Apache Beam on Dask: Portable, Scalable, Scientific Python (AKA Data Engineering for the Climate)
11-10, 11:00–11:45 (America/New_York), Central Park East (6th floor)

In this introduction to Apache Beam, we’ll discuss ongoing efforts to support Dask – and why you should care as a scientist or data practitioner. We'll talk about how both portability and scalability in data engineering are essential to help address the climate crisis.

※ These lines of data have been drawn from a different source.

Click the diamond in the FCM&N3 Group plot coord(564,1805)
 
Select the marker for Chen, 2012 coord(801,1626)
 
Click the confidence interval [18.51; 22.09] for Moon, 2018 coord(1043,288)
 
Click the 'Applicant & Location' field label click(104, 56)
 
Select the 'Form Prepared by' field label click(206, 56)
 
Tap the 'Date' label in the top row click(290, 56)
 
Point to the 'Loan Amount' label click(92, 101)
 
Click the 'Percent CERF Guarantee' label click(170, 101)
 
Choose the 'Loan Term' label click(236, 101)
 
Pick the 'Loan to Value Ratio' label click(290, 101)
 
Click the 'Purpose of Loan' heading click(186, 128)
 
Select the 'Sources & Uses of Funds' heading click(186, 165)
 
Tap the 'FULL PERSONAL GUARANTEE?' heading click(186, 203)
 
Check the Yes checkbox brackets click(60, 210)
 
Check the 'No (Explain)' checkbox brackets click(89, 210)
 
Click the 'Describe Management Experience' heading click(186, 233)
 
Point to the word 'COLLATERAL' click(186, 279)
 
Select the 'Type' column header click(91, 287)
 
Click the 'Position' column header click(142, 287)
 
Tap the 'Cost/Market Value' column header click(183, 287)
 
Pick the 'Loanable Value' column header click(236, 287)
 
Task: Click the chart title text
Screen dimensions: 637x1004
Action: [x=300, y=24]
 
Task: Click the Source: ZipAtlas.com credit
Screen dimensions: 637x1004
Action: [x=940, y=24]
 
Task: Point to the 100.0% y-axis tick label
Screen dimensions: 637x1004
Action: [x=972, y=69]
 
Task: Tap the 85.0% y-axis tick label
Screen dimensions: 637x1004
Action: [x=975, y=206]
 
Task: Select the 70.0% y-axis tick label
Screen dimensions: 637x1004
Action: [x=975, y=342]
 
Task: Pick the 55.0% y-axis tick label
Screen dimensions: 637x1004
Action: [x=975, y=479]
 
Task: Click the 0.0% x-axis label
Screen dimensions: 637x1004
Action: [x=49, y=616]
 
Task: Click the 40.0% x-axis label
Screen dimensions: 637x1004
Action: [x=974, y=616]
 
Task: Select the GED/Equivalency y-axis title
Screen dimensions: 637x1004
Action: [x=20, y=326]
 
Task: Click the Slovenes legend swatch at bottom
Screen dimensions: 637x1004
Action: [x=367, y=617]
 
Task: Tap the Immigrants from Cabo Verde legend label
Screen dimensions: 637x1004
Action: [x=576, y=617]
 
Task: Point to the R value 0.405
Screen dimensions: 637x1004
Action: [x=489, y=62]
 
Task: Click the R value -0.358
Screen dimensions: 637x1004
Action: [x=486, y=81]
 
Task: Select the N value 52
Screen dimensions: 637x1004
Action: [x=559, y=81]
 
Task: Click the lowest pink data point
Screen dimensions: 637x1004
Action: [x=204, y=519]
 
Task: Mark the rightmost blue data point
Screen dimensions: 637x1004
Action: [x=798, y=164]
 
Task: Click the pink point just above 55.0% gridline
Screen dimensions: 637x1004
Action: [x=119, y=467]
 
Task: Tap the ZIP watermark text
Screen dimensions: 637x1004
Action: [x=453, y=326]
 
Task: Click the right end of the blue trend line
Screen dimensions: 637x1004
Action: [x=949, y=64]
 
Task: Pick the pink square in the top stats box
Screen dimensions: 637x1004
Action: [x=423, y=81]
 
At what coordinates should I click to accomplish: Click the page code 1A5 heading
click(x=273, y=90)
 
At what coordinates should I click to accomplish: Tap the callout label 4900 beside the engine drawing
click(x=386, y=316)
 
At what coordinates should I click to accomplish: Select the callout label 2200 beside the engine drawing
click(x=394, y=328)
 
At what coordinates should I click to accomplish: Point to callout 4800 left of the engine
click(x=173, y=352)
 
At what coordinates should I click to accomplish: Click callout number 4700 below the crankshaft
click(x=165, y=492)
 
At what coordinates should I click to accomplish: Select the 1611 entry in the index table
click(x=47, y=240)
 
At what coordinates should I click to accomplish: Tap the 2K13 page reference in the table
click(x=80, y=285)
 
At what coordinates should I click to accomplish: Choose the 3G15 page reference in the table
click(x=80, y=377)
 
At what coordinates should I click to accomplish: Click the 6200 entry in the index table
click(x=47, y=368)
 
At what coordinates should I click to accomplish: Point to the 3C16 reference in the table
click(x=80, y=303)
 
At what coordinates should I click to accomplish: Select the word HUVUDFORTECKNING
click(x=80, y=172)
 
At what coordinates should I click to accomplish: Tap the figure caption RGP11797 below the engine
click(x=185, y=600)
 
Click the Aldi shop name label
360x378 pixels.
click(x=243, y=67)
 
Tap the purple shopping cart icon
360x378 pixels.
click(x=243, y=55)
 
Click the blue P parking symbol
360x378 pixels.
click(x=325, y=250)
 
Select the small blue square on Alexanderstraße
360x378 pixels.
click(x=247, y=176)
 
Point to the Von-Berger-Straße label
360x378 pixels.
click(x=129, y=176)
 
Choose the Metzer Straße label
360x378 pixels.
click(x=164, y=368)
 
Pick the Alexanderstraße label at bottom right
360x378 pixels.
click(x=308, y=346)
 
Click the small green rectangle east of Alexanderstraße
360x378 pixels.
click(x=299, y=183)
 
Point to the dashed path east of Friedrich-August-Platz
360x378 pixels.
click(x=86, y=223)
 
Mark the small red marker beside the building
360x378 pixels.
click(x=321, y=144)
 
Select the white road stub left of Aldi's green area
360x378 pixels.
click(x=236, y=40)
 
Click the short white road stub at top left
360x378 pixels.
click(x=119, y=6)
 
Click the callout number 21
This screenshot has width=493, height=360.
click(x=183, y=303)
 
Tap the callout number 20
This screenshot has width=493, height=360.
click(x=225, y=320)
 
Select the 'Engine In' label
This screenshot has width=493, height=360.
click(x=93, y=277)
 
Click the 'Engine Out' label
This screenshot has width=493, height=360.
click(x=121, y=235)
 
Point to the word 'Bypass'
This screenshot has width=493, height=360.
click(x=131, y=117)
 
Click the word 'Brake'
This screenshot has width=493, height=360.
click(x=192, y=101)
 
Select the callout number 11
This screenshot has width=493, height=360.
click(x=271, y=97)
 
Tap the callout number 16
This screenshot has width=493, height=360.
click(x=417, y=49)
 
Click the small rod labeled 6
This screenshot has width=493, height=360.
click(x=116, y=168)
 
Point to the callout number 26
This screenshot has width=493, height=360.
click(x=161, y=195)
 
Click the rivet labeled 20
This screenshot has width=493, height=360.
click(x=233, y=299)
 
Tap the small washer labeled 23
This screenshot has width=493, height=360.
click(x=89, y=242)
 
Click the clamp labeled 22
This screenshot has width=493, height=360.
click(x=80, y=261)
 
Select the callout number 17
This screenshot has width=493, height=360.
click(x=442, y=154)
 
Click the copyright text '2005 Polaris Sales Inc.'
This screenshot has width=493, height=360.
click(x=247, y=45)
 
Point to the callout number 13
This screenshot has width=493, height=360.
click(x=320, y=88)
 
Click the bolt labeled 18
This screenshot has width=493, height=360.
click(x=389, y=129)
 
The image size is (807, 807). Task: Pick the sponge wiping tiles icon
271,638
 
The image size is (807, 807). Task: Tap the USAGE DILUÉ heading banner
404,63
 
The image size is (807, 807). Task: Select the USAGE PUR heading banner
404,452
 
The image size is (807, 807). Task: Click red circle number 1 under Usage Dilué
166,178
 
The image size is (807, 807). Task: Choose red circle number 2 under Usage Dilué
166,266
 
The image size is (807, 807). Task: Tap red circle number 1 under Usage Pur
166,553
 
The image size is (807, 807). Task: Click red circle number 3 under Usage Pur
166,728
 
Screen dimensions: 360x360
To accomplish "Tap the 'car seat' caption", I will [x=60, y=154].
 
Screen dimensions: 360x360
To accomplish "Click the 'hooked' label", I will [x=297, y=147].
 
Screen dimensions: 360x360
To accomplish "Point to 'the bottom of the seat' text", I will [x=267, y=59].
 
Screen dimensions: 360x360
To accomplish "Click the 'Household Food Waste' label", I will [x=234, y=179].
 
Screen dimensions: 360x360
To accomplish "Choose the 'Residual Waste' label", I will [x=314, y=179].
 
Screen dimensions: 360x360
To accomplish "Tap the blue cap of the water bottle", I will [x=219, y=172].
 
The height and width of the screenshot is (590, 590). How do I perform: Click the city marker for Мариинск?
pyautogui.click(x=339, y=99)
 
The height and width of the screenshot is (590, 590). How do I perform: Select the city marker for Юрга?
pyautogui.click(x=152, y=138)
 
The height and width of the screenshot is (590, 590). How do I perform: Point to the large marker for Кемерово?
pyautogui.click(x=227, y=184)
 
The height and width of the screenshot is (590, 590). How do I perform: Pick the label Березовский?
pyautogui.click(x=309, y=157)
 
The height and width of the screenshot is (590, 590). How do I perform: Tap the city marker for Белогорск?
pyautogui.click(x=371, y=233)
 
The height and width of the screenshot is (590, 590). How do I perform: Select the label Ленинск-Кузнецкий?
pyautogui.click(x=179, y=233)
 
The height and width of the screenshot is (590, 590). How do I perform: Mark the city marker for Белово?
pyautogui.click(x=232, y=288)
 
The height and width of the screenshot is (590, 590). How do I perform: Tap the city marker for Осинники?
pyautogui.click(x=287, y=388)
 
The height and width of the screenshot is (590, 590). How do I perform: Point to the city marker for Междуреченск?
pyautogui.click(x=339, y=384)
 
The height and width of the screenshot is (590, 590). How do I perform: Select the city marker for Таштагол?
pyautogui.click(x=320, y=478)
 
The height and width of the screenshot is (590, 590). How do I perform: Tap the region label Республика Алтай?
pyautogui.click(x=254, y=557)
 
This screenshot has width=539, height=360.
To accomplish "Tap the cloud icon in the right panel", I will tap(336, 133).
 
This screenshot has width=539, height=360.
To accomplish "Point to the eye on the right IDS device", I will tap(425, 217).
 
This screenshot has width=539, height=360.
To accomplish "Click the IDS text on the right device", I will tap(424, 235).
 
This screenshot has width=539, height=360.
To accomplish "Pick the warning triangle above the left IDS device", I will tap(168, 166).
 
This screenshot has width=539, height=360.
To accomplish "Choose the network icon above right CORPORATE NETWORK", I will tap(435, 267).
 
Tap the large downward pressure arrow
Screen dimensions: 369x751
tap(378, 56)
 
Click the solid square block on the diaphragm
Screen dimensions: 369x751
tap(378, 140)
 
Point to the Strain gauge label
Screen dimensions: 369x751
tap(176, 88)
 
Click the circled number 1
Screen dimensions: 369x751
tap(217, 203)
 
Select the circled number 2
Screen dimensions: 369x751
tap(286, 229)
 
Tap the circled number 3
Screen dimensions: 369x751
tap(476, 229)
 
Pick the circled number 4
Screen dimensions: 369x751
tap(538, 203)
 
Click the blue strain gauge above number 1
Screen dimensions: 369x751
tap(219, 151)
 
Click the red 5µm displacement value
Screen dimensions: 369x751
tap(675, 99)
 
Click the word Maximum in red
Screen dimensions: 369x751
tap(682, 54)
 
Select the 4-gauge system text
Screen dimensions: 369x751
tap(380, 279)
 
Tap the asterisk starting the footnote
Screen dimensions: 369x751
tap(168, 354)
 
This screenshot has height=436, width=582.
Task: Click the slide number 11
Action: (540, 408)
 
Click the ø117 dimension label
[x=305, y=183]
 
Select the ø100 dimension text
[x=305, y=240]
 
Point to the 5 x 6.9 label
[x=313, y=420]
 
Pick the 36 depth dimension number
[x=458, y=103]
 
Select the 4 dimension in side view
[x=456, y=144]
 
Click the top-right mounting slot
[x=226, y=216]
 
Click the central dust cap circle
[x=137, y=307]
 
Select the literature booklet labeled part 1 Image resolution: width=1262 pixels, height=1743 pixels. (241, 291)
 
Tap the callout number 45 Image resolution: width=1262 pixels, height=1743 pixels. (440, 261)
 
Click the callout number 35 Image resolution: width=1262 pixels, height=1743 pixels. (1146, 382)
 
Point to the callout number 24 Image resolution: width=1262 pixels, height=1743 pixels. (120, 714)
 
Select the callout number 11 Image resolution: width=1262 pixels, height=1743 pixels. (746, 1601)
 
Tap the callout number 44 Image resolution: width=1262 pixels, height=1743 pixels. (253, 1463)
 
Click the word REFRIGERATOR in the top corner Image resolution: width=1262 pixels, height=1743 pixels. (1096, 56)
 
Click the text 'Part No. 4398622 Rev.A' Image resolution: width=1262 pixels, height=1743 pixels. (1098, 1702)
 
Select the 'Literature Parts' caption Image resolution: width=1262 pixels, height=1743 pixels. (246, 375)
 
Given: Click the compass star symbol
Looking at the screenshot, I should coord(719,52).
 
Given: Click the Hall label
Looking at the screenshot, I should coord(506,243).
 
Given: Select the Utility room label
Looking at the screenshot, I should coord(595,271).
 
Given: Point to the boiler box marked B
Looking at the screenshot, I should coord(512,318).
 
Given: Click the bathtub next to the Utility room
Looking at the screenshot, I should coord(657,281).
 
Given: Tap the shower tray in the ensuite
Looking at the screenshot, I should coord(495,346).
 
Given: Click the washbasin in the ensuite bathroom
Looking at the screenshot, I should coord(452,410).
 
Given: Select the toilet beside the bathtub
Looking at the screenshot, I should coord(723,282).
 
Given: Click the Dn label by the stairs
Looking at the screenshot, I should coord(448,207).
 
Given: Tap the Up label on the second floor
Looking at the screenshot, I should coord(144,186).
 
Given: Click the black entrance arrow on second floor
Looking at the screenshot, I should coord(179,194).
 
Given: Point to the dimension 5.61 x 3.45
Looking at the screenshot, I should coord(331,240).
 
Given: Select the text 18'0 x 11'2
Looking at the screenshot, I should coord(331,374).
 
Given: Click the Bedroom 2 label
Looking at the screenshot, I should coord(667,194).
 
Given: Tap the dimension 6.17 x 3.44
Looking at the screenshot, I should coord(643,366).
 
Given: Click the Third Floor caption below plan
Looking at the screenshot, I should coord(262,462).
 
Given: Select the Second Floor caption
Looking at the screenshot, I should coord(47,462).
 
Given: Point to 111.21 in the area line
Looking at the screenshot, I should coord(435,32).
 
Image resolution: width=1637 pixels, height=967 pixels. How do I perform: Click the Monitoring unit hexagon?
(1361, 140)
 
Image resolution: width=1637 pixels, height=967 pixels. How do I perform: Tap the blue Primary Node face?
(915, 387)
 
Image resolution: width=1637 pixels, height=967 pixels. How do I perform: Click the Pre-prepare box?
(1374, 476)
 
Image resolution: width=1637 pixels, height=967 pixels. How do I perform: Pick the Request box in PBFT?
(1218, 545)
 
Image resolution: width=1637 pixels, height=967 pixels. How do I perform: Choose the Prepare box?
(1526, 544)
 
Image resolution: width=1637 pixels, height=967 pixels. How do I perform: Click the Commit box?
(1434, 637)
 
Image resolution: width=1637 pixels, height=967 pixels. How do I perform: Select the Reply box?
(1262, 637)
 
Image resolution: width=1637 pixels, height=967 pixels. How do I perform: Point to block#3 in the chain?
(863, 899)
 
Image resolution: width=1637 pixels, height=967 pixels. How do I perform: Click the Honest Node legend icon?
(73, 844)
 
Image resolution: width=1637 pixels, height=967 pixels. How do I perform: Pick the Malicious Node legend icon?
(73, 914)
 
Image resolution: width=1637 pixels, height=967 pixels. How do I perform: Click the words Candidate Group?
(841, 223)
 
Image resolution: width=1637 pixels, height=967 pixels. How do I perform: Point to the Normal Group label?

In this introduction to Apache Beam, we’ll discuss ongoing efforts to support Dask – and why you should care as a scientist or data practitioner. We'll talk about how both portability and scalability in data engineering are essential to help address the climate crisis. Beam offers a high level way to represent the flow of data, replacing the need for an up-front understanding of low level infrastructure to compute at scale. With a standard programming model that spans execution engines – and even programming languages – we’ll demonstrate how one can pivot from HPC to Big Data systems with minimum code change. To illustrate the motivation behind this work, we’ll dissect the needs of the Pangeo Forge project, an open ecosystem for engineering climate datasets, and discuss why they adopted Beam as a Big Data compiler instead of becoming one. From here, we’ll explore the generality of the Dask and Beam solution to enable composable, scalable, and portable science in Python.


Prior Knowledge Expected

No previous knowledge expected

Alex is a senior software engineer at Google Research focused on democratizing climate & weather data.